=== Extrait du texte ===
******************************

Christophe Claro's Blog, page 53

July 4, 2017

FilmS n°11 et 12 (Festival du Film de La Rochelle)

Mr Gaga, sur les pas d'Ohad Naharin, de Tomer Heymann, documentaire, 2015
Fruit d'une dizaine d'années d'accompagnement filmique, ce documentaire suit la carrière passionnante du grand chorégraphe de la Batsheva Dance Company, depuis ses débuts (enfant, remuant) jusqu'à nos jours (son retour en Israël).Pour Naharin, la danse est à l'opposé du machisme et transcende les genres. Après être passé par l'enseignement de Martha Graham et Béjart, il finit par trouver et imposer sa voie (et sa voix). Spectacles, cours, entretiens, archives: le portrait est riche, dense, et privilégie l'approfondissement à la chronologie. Vibrant de bout en bout.Entre deux projos de Cacoyannis – Zorba et  Stella, femme libre – une nouvelle démonstration de la puissance de la danse, à laquelle fera écho, vue juste après, la fameuse scène du Tambour de Schlöndorff, où le petit Oscar perturbe un discours nazi en tapant sur son tambour, modifiant le rythme de l'orchestre, et embarquant tous les participants dans un grand bal dansant.

******************************

=== Consigne ===
Pour chaque énoncé ci-dessous, dites par oui ou par non s'il est conforme à l'extrait, puis citez mot pour mot le passage qui tranche.
1. Le documentaire sur Ohad Naharin est le fruit d'une dizaine d'années de tournage.
2. Le portrait du chorégraphe suit avant tout l'ordre chronologique.
3. Dans la scène du Tambour, le petit Oscar perturbe un discours nazi en chantant.

******************************

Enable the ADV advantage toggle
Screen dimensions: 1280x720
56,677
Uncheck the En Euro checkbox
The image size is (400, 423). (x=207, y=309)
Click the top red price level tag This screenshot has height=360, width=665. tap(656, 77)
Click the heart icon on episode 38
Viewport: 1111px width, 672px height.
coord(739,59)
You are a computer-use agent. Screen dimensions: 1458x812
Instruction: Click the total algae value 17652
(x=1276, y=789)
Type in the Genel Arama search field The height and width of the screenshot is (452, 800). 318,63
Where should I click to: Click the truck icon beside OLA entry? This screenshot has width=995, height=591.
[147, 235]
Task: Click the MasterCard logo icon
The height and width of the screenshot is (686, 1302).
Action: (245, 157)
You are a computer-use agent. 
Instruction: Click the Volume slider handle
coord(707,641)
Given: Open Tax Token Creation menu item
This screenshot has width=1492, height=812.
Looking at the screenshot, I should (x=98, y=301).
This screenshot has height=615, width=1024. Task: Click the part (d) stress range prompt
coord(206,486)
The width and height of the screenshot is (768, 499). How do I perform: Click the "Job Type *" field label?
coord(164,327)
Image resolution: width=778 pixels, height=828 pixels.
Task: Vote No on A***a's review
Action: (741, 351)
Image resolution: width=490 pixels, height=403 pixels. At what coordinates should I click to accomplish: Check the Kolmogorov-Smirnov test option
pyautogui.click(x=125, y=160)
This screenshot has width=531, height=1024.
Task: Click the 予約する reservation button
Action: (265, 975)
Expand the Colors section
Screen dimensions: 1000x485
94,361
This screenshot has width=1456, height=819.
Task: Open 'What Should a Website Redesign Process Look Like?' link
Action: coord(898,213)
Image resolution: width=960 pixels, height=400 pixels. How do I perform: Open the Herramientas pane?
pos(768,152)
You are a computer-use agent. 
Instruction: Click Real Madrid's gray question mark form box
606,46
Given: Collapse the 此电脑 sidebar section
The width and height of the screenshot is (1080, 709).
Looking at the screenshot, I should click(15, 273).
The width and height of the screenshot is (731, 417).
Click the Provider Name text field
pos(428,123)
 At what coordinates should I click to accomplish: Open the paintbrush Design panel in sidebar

******************************

=== Corrigé ===
1. Oui : « Fruit d'une dizaine d'années d'accompagnement filmique »
2. Non : « privilégie l'approfondissement à la chronologie »
3. Non : « en tapant sur son tambour »